◆ Required action: Check each line of the entries below for the word "button", and copy out the ones that have it.

[Items listed in a dataset]
..........

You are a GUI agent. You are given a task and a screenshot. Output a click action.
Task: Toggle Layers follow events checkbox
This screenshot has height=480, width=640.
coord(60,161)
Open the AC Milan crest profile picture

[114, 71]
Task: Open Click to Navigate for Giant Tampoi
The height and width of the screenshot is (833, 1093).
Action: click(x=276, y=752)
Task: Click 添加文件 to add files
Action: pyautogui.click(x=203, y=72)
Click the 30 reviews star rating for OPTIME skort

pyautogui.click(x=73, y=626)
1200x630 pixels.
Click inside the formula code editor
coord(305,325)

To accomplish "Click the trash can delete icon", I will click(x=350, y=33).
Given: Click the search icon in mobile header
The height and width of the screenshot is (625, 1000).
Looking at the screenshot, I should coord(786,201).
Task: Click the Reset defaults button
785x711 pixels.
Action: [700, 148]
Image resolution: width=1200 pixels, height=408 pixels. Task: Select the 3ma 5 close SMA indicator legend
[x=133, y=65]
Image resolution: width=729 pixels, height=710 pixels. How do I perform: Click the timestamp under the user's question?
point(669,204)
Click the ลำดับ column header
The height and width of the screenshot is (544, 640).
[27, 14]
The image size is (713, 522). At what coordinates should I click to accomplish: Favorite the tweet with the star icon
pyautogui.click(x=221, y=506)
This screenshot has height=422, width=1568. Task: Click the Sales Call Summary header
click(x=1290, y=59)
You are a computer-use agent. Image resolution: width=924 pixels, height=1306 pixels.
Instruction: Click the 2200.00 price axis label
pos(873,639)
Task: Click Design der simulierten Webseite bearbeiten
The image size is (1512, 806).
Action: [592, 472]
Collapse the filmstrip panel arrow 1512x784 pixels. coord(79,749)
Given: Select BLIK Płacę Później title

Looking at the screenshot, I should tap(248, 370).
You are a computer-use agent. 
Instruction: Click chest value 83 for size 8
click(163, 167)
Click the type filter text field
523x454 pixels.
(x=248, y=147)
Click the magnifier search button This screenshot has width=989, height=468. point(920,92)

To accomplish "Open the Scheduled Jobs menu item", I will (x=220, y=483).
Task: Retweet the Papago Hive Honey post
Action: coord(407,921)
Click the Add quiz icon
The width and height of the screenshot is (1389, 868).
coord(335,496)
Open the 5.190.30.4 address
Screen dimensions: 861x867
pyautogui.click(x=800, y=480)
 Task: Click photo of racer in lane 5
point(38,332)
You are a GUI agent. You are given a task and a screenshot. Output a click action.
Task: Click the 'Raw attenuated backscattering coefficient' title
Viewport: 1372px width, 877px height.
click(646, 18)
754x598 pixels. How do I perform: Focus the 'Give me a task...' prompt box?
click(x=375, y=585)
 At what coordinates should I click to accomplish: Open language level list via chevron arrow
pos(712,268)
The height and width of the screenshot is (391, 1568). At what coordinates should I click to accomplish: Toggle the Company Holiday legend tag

..........

◆ Solution below:
Task: Click the Reset defaults button
Click the magnifier search button This screenshot has width=989, height=468. point(920,92)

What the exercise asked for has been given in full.